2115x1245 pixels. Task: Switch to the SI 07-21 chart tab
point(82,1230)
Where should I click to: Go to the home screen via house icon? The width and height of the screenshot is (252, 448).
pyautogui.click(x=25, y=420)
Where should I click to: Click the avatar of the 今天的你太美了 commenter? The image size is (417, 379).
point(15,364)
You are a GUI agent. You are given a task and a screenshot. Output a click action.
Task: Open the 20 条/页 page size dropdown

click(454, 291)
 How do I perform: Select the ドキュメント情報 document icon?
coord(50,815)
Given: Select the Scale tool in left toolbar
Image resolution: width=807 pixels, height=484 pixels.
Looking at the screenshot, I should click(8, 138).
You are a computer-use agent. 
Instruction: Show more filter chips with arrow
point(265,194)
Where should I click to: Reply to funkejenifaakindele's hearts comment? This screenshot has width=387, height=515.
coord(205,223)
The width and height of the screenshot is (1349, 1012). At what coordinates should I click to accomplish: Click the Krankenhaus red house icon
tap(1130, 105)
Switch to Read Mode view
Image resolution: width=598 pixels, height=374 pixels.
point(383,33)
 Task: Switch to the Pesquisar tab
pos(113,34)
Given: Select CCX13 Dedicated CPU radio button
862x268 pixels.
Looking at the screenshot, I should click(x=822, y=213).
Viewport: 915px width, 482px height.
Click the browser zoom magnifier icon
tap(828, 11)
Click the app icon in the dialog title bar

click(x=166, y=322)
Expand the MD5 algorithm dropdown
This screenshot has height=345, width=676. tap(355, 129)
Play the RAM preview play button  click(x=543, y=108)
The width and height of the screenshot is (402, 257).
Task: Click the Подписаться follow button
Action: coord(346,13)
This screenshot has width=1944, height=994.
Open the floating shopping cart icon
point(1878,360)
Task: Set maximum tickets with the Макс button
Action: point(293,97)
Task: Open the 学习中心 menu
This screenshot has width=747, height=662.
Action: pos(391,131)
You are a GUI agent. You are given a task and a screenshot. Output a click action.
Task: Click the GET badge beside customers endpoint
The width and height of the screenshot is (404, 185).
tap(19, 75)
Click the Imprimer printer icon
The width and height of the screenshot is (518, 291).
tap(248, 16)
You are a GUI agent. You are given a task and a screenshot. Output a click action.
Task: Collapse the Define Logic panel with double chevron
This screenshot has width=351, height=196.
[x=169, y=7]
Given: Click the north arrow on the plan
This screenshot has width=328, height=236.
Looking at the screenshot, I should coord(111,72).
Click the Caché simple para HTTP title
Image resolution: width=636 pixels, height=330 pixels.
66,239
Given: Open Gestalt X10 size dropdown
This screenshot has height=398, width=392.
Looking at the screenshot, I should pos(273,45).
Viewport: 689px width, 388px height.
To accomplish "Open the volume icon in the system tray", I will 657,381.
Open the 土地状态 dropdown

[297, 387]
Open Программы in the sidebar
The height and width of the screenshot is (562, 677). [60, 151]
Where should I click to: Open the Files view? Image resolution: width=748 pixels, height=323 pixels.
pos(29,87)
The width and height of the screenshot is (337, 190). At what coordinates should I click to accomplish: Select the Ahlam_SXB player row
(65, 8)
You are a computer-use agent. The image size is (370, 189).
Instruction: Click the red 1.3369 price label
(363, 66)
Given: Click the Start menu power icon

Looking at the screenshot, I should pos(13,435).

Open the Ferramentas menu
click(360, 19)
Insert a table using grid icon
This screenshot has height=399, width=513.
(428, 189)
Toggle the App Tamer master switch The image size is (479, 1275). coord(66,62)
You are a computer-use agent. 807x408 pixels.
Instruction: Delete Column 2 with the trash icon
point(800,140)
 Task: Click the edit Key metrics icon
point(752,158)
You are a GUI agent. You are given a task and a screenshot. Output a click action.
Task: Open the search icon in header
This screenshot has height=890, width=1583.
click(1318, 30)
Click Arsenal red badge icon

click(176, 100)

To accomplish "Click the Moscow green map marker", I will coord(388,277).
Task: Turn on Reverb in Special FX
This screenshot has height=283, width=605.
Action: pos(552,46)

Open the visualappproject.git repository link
* * *
*Required work:* Can you shift every coordinate in the answers by adding 106, and reproduce all the lines from the one holding "You are a computer-use agent. 807x408 pixels." through the end of the material, inclusive, with the requests included and nothing else?

*Output below:*
You are a computer-use agent. 807x408 pixels.
Instruction: Delete Column 2 with the trash icon
point(906,246)
 Task: Click the edit Key metrics icon
point(858,264)
You are a GUI agent. You are given a task and a screenshot. Output a click action.
Task: Open the search icon in header
This screenshot has height=890, width=1583.
click(1424, 136)
Click Arsenal red badge icon

click(282, 206)

To accomplish "Click the Moscow green map marker", I will coord(494,383).
Task: Turn on Reverb in Special FX
This screenshot has height=283, width=605.
Action: pos(658,152)

Open the visualappproject.git repository link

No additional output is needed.